The age of degenerative and human-made diseases (1930–1965)
During this period, deaths from infectious diseases fell to fewer than 50 per 100,000 per year and life expectancy increased to almost 70 years. At the same time, the country became increasingly urbanized and industrialized, precipitating a number of important lifestyle changes. By 1955, 55% of adult men were smoking, and fat consumption accounted for approximately 40% of total calories. Lower activity levels, high-fat diets, and increased smoking pushed CVD death rates to peak levels.
The age of delayed degenerative diseases (1965–2000)

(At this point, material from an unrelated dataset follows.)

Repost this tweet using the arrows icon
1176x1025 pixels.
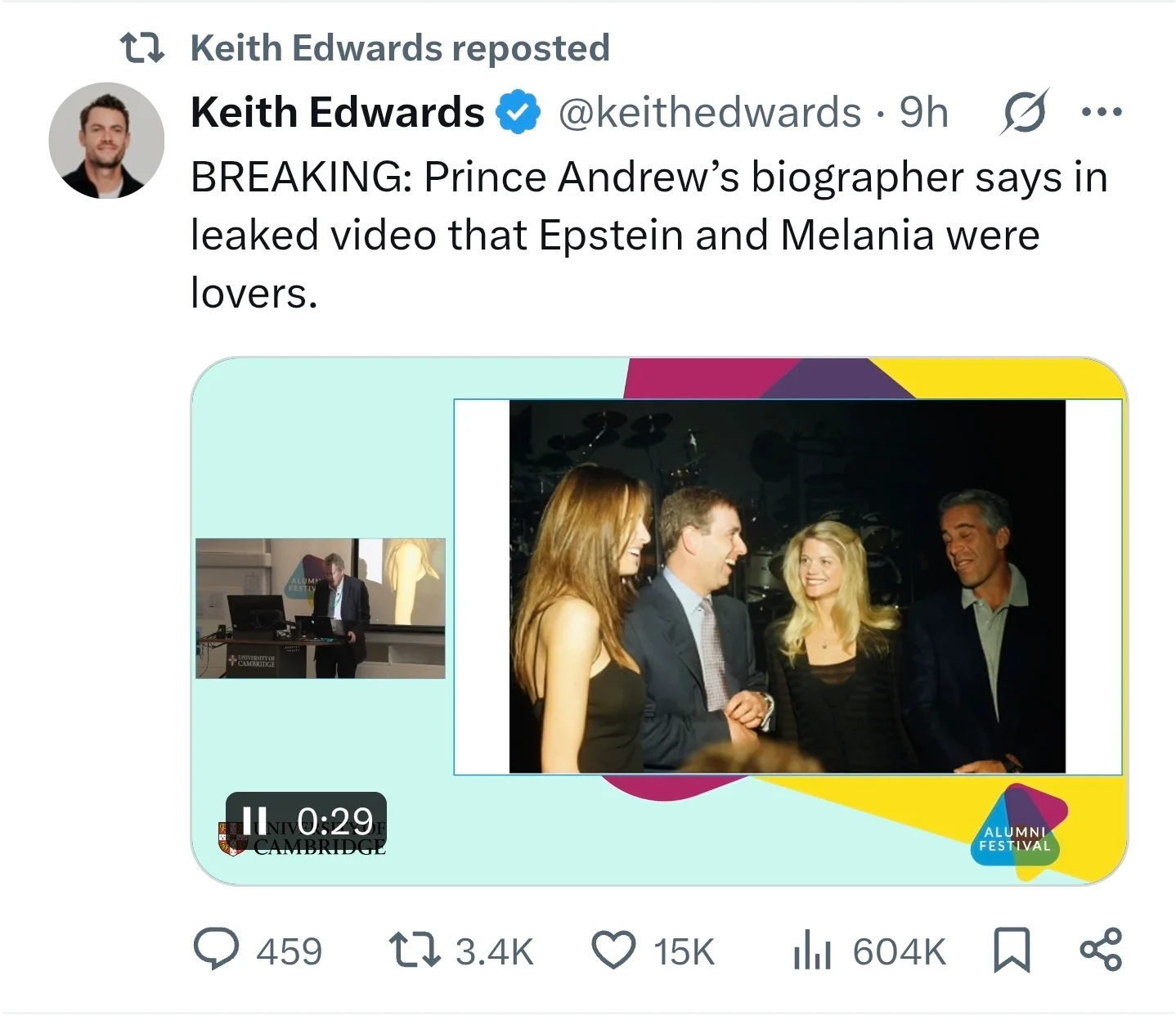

Substantial declines in age-adjusted CVD mortality rates began in the mid-1960s. In the 1970s and 1980s, age-adjusted CHD mortality rates fell approximately 2% per year and stroke rates fell 3% per year. A main characteristic of this phase is the steadily rising age at which a first CVD event occurs. Two significant advances have been credited with the decline in CVD mortality rates: new therapeutic approaches and the implementation of prevention measures. Treatments once considered advanced, such as angioplasty, bypass surgery, and implantation of defibrillators, are now considered the standard of care. Treatments for hypertension and elevated cholesterol along with the widespread use of aspirin have also contributed significantly to reducing deaths from CVD. In addition, Americans have been exposed to public health campaigns promoting lifestyle modifications effective at reducing the prevalence of smoking, hypertension, and dyslipidemia.
Is the United States entering the fifth age?
The decline in the age-adjusted CVD death rate of 3% per year through the 1970s and 1980s tapered off in the 1990s to 2%. However, CVD death rates declined by 3–5% per year during the first decade of the new millennium. In 2000, the age-adjusted CVD death rate was 341 per 100,000. By 2006, it had fallen to 263 per 100,000. Competing trends appear to be in play. On the one hand, the well-recognized increase in the prevalence of diabetes and obesity, a slowing in the rate of decline of smoking, and a leveling off in the rate of detection and treatment for hypertension are in the negative column. On the other hand, cholesterol levels continue to decline in the face of increased statin use.
CURRENT WORLDWIDE VARIATIONS
An epidemiologic transition much like that which occurred in the United States is occurring throughout the world, but unique regional features have modified aspects of the transition in various parts of the world. In terms of economic development, the world can be divided into two broad categories, (1) high-income countries and (2) low- and middle-income countries, which can be further subdivided into six distinct economic/geographic regions. Currently, 85% of the world’s population lives in low- and middle-income countries, and it is those countries which are driving the rates of change in the global burden of CVD (Fig. 2-1). Three million CVD deaths occurred in high-income countries in 2001, compared with 13 million in the rest of the world.